Bollywood actor Irrfan Khan, renowned internationally for roles in the hit films Slumdog Millionaire and Jurassic World, has died at the age of 53.
Khan was known for his nuanced and understated performances, with many calling him one of India’s most talented actors.
He was so highly respected, director Wes Anderson once wrote him a part just so he could work with him.
In 2018, the actor revealed he had an endocrine tumour, a rare cancer.
He later underwent treatment in a London hospital for the illness, which affects cells that release hormones into the bloodstream.
Khan had been in intensive care in a Mumbai hospital since Tuesday with a colon infection.
Bollywood stars and politicians rushed to pay tribute on social media.
“An incredible talent… a gracious colleague… a prolific contributor to the World of Cinema… left us too soon… creating a huge vacuum,” superstar actor Amitabh Bachchan who worked with him on the film Piku, tweeted.
Actor Raveena Tandon tweeted that he was a “fantastic co-star, an actor par excellence, and a beautiful human being”.
Actor Konkana Sensharma said Irrfan paved the way for many actors.
“Irrfan shone so bright that we all reflected in his glory. Who will we look to for such integrity again? The world is a lesser place now. Thank you for having the courage to be yourself and unlocking worlds for us, Irrfan,” she tweeted.
Prime Minister Narendra Modi described his death as “a loss to the world of cinema and theatre”.
“He will be remembered for his versatile performances across different mediums. My thoughts are with his family, friends and admirers. May his soul rest in peace,” he tweeted.

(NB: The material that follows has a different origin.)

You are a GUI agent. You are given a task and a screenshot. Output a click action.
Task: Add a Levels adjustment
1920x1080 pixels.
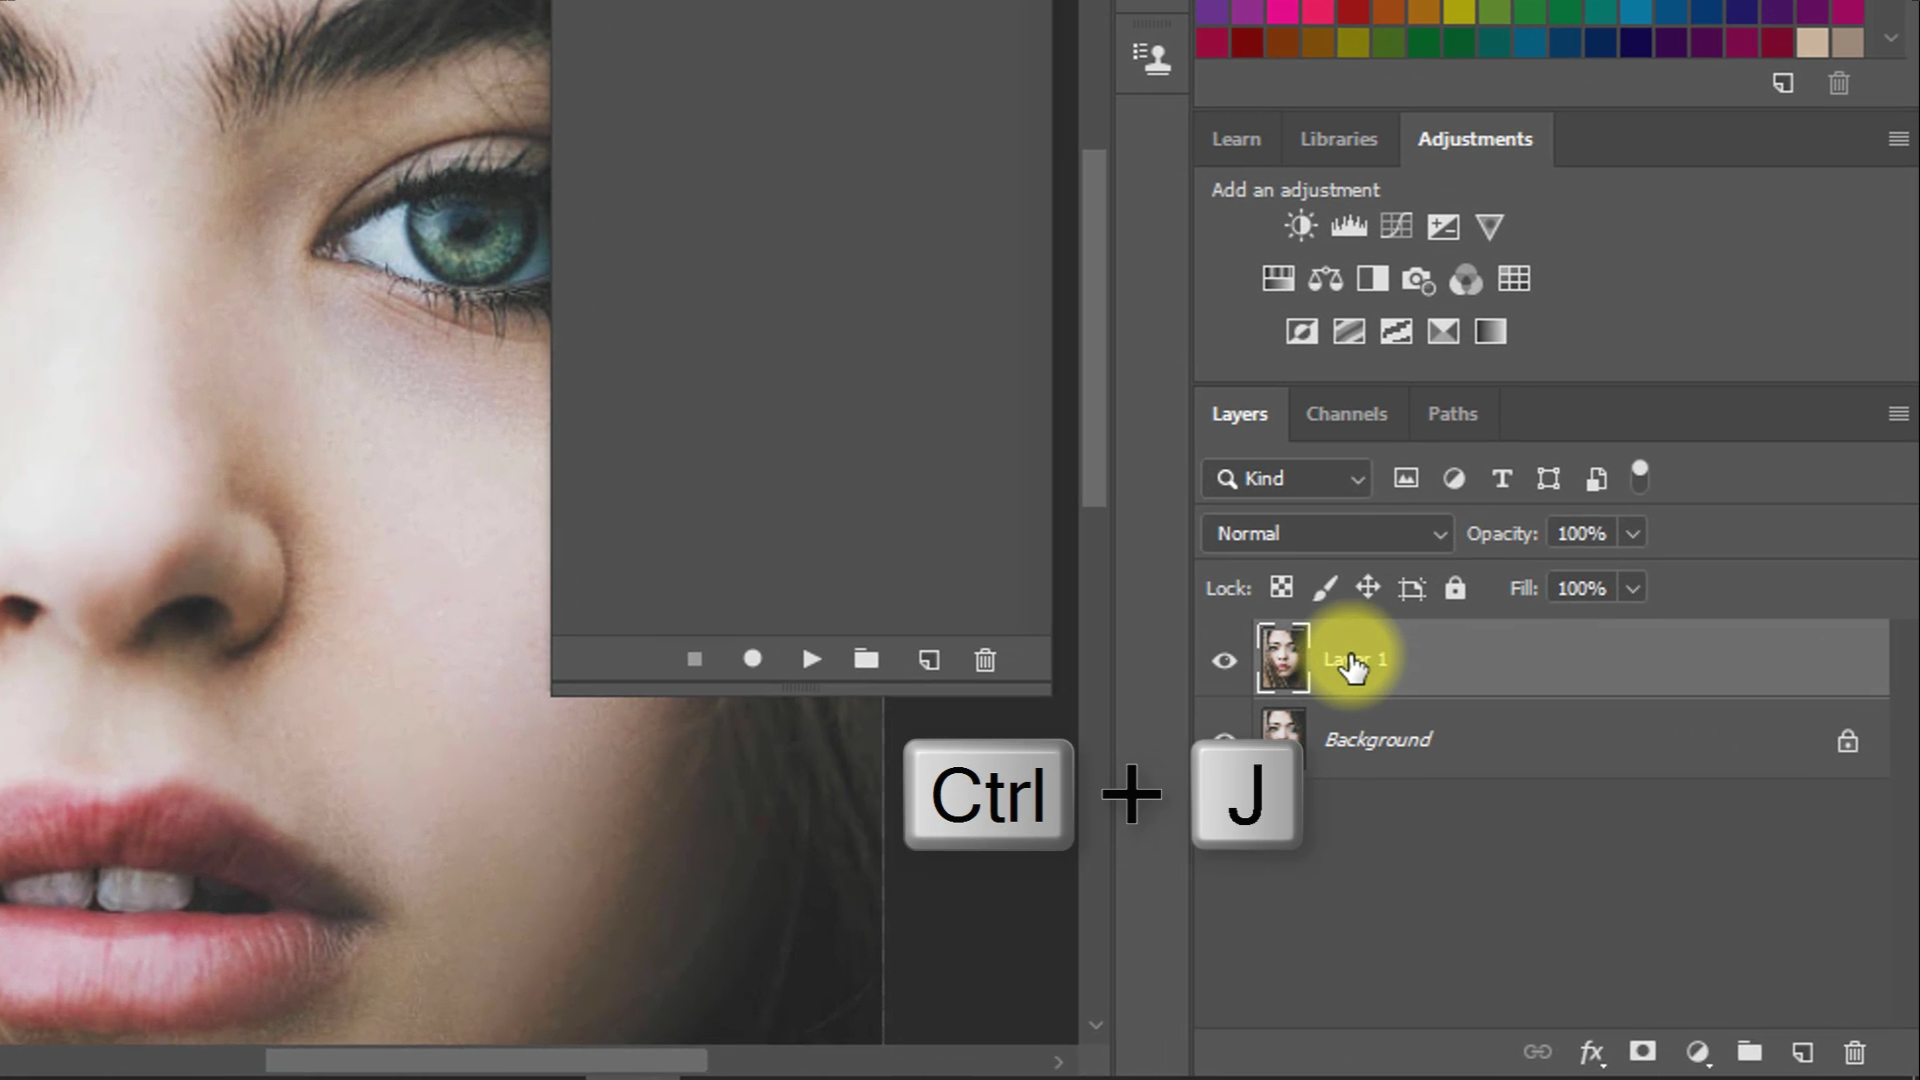point(1348,227)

Khan moved seamlessly from Bollywood to theatre to Hollywood action and art house.
In 2013, he won India’s National Film Award for his leading role in Paan Singh Tomar, a biopic about a top athlete who becomes a bandit.
Other Bollywood hits he acted in included Lunchbox and Hindi Medium. His latest, Angrezi Medium, was released just last month.
His international breakthrough came in the British-Indian film The Warrior by director Asif Kapadia which won a Bafta.
It was also shortlisted for the UK’s official entry for the Academy Awards but had to be dropped on the technicality that Hindi was not a language indigenous to Britain.
The critical success of The Warrior launched his film career and for the next two decades he would make as many as five or six movies a year.
He kept in touch with Mira Nair – who had spotted his talent at drama school but cut him from Salaam Bombay. They would go on to make The Namesake in 2006 and New York, I Love You in 2010.
Michael Winterbottom cast him as a Pakistani police captain in A Mighty Heart and Wes Anderson wrote a small role for him in The Darjeeling Limited – just so he could work with him.
Two months after Khan went public with his diagnosis, he wrote an open letter about his experience with the cancer treatment, reflecting on the “intensity” of his pain and the “uncertainty” of life.
It drew a massive outpouring of support from his fans around the world.